BRUSSELS (AP) — Deputy Labour Party leader Tom Watson says his party is facing an "existential crisis" in the wake of Britain's decision to leave the European Union.
Watson says the party is barreling toward a leadership contest after its chief Jeremy Corbyn refused to step down following a mass revolt against him by fellow Labour lawmakers on Tuesday.
Both major political parties in Britain are in turmoil following Thursday's vote for a British exit — or Brexit — from the EU. Prime Minister and Conservative party leader David Cameron has pledged to step down later this year, while Corbyn is only just clinging to power amid growing disaffection in party ranks.
Watson told the BBC on Wednesday: "My party is in peril."
He added that: "We are facing an existential crisis and I just don't want us to be in this position because I think there are millions of people in this country who need a left-leaning government."
French Interior Minister Bernard Cazeneuve says that a 2003 French-British treaty to keep migrants out of Britain and trapped in northern France is "in no way put into question" by Britain's exit from the European Union.
Officials in northern France have seized upon the referendum results as a way to unload the thousands of migrants trying to sneak across the English Channel to Britain.
The Touquet accords, signed in 2003 between France and Britain, effectively moved Britain's border to northern France. Undoing them would return British police, customs officials and sniffer dogs to their home across the English Channel — and open the door to migrants camped in Calais and other areas along the French coast.
But Cazeneuve said after meeting the officials in the north that there's no judicial basis forcing a change in the treaty.
He said, however, he wants to meet his British counterpart to find ways to ease pressure on Calais, where migrants converge because of its port and Euro Tunnel.
U.K. attorneys have raised more than 10,000 pounds ($13,000) to fund the opening salvo in what may be a multifaceted legal fight over the ins and outs of how Britain leaves the European Union.
Lawyer Jolyon Maugham said the money, raised via crowdfunding platform CrowdJustice, would go toward forcing the government to say whether Britain's Parliament or its prime minister is ultimately responsible for invoking Article 50, the EU exit clause which acts as a kind of eject button from the 28-nation bloc.
Thursday's referendum backed a British exit — or Brexit — from the EU, but the nature and timing of a prospective Article 50 declaration is still being hotly debated.
Maugham said that he wanted to make sure Parliament had the final say on quitting the EU.
That distinction may prove important if a euroskeptic takes over as prime minister following the Conservative Party leadership contest planned for later this year.
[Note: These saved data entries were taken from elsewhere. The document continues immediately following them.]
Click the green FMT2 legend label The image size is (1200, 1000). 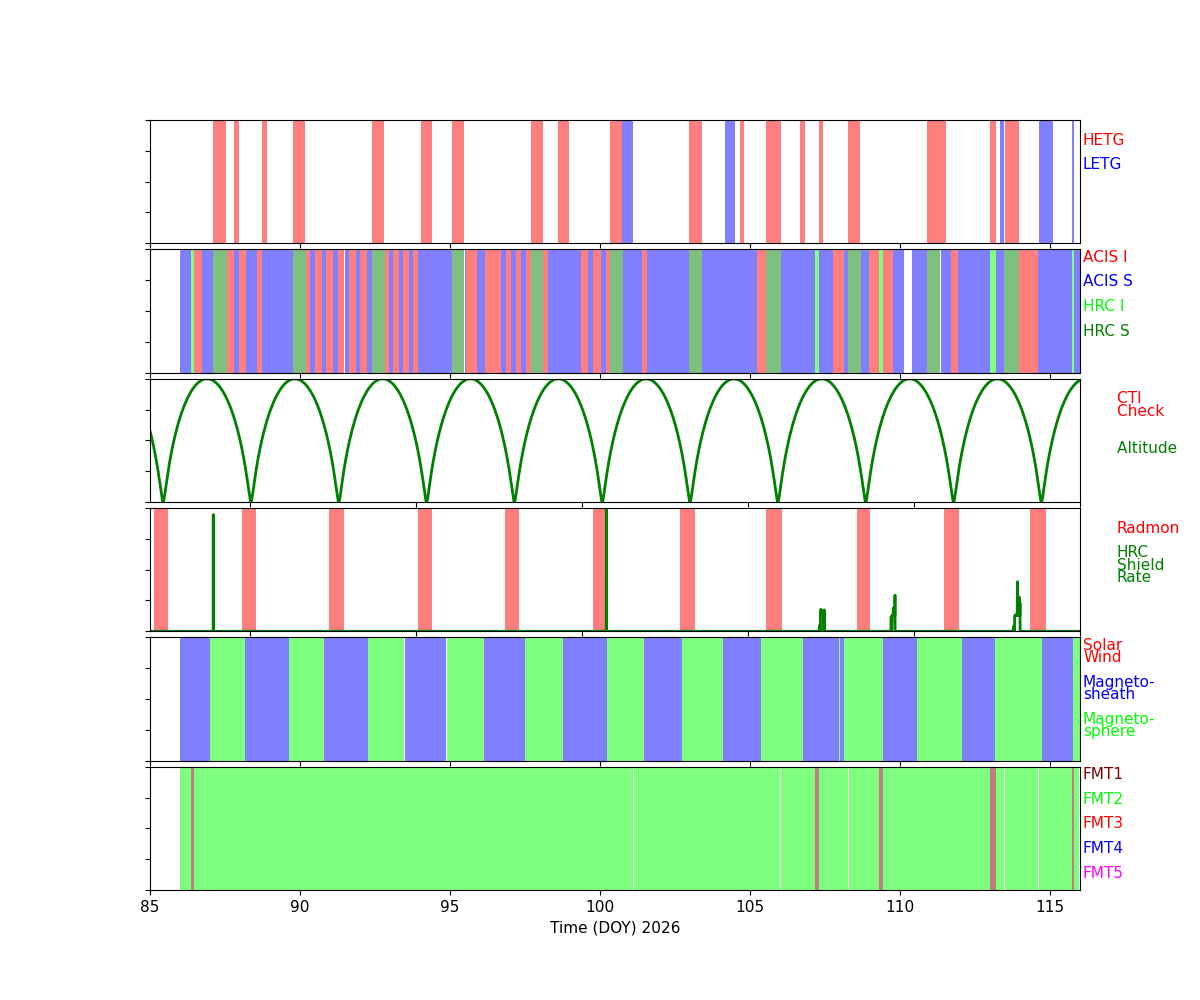[x=1102, y=799]
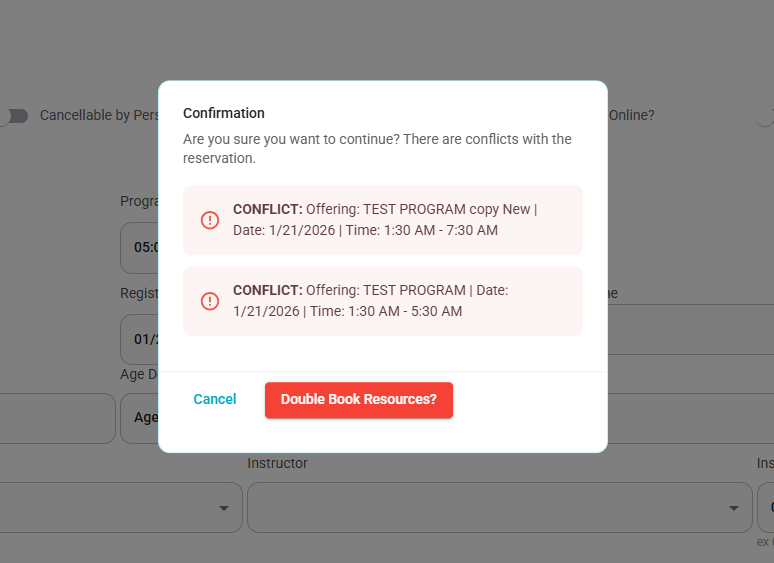Click the Age input field
This screenshot has width=774, height=563.
(140, 418)
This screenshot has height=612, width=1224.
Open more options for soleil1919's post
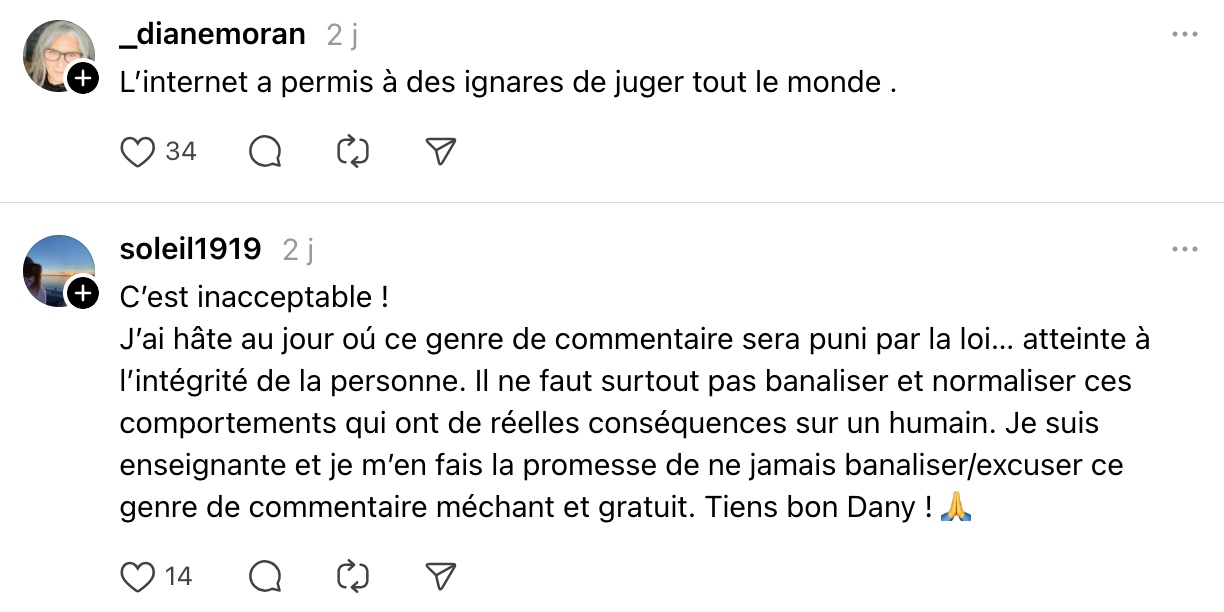[x=1184, y=249]
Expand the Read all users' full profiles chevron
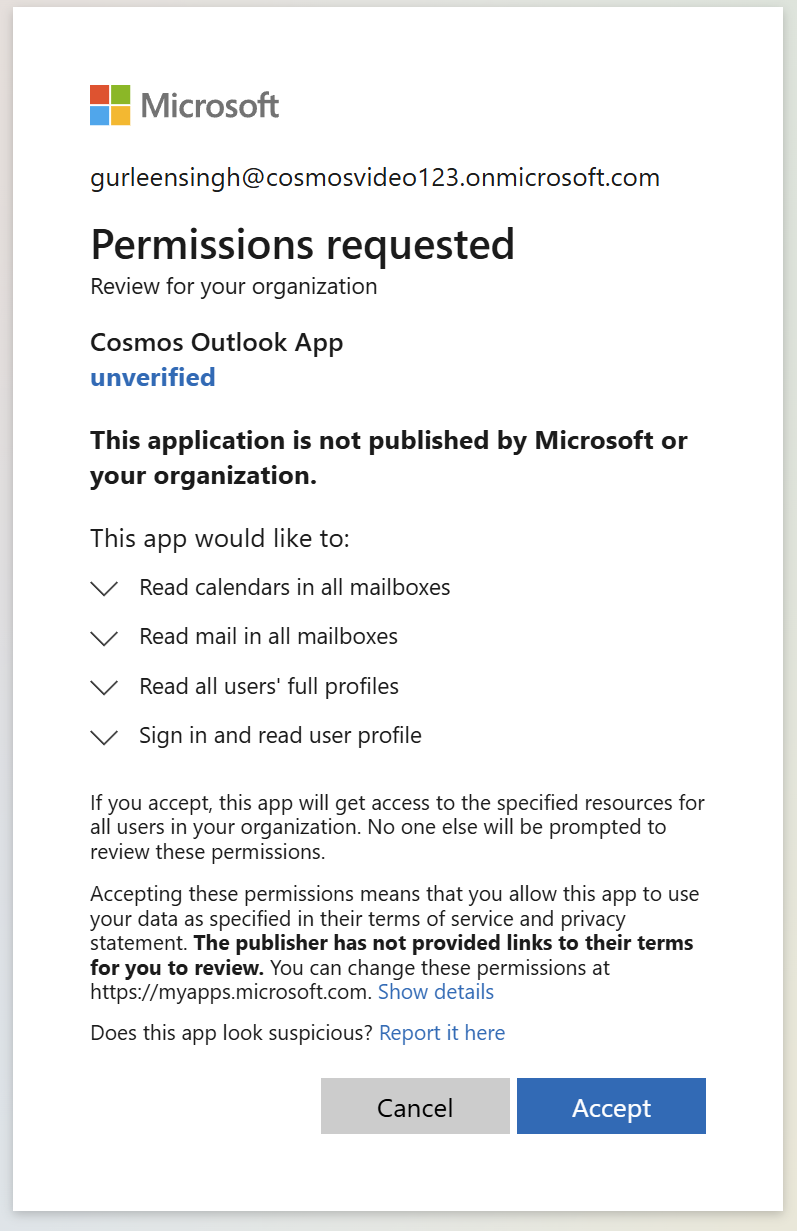This screenshot has height=1231, width=797. tap(104, 687)
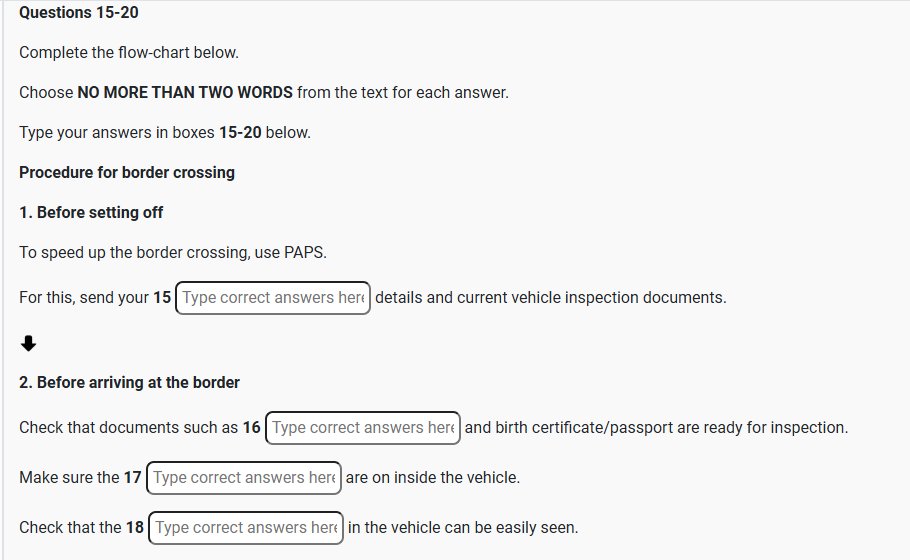Click the bold number 16 label
Image resolution: width=910 pixels, height=560 pixels.
252,428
Because a majority of U.K. lawmakers actually backed the bid to remain in the EU, die-hard "remain" fans see a conscience vote in Parliament as one of several scenarios for salvaging Britain's EU membership in defiance of the referendum result.
Constitutional experts say it's a long shot, but the legal maneuvering is likely portent of things to come as Britain struggles to disentangle itself from the union.
"There'll be other shots," Maugham said.